We collected meta-data on more than 2.9 million videos from these sites and discovered that, over a period of 10 years, these videos had been uploaded and viewed more than 354 billion times.
This astonishing number was uncovered in research for a University of Auckland longitudinal comparative analysis of some of the biggest porn-streaming sites in the world. This has been a largely ignored area in the field of internet measurement and, to the best of our knowledge, ours is the first longitudinal comparative analysis of online porn streaming services.
We presented our peer-reviewed research on these sites at the Network Traffic Measurement and Analysis (TMA) Conference 2019 in Paris to shed light on the video characteristics and user engagement on the sites.

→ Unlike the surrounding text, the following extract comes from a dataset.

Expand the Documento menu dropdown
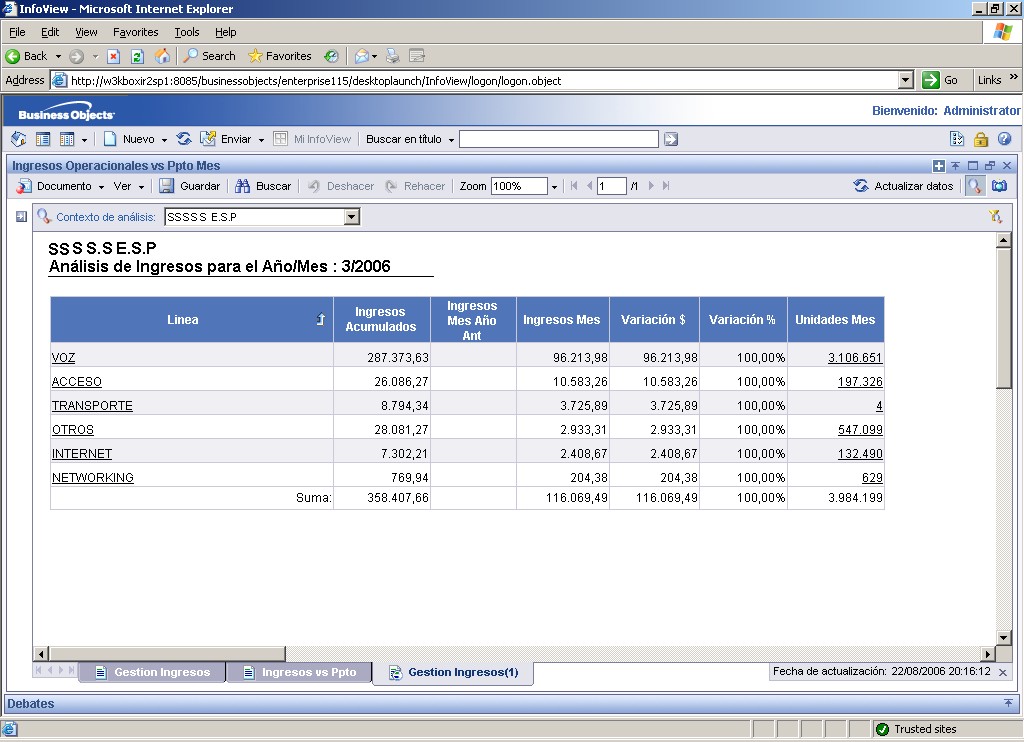This screenshot has width=1024, height=742. pos(100,185)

Our study found the average video on porn-streaming sites is about three to five minutes in length, which is shorter than the typical YouTube video. We also noticed significant growth in the number of videos being uploaded to the sites with 50 percent of the videos uploaded in just the last four years.

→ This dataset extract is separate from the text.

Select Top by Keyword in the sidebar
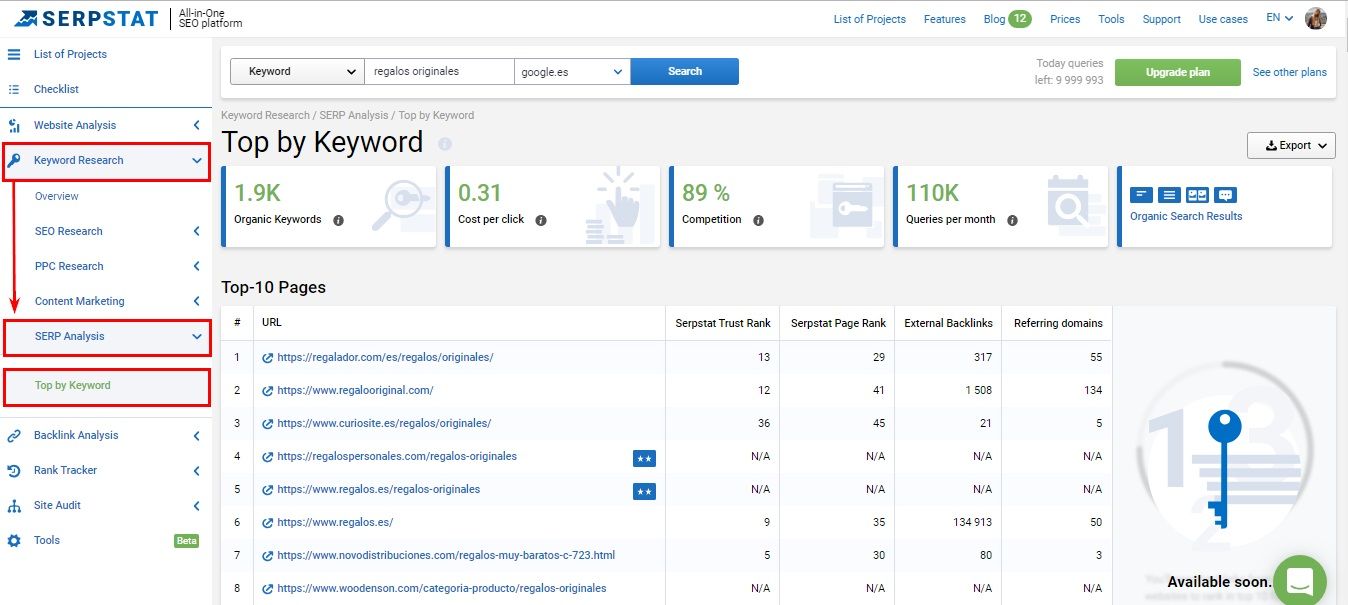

Another significant finding was that the top 20 percent of most-viewed videos were responsible for 75 to 90 percent of the total views, affirming the ‘Pareto principle’ which researchers have found to be a feature of videos on all UGC video-sharing sites, mainstream and pornographic. The Pareto principle is often mentioned in the context of income distribution where most of the wealth is owned by a small proportion of the population. Similarly, researchers have found that most of the videos on these UGC video-sharing sites are uploaded by a few uploaders.
Today’s domination of the internet by video-streaming is in sharp contrast to a decade ago when the largest portion of internet traffic was peer-to-peer file sharing. Sandvine, in the Global Internet Phenomena Report, tells us file sharing using peer-to-peer BitTorrent protocol is still popular, consuming more than 30 percent of the total upstream Internet traffic. A reason for this is users turning to piracy due to delays and restrictions in getting content in certain regions of the world.
The report goes on to tell us that Facebook and Instagram take up 86 percent of the downstream online social networking traffic indicating their dominance in the social media scene, and provides further evidence of how the internet is being used for diverse purposes.
But why do we need to measure the use of the internet? Why do we need this information on where internet traffic goes?
Well, first of all, let’s understand how the internet works. The internet has transformed how information is exchanged. It is a communication network interconnecting billions of devices. Previously, these devices were primarily digital computers, however, increasingly non-traditional “things” such as TVs and fridges are also connecting to the internet, leading to the phenomenon of the Internet of Things.
People use the internet to access services or applications. Video streaming, online social networking, and online gaming are some of the most frequently-accessed services on the internet.
This dynamic system is constantly evolving and growing and, like any large system to be managed properly, it needs to be measured. Measurements can be driven by social, economic, regulatory and technical reasons. Traffic analysis and characterisation is one tool often used in internet measurement activities. Traffic analysis measures the proportion of applications used on the internet, which allows us to understand what applications are popular on the internet. This information is useful for several purposes, such as helping network operators to manage and provision their networks.
The science of internet measurement has helped demystify many unexplored topics such as the structure of online social networks, infrastructure deployment of Netflix’s content distribution network and internet topology. It is an opportunity to analyse large amounts of data from real applications and systems. With society being ever dependent on the internet, the need for internet measurements will always remain. Internet measurements have enabled the development of new applications, new communication protocols, and better communication architectures.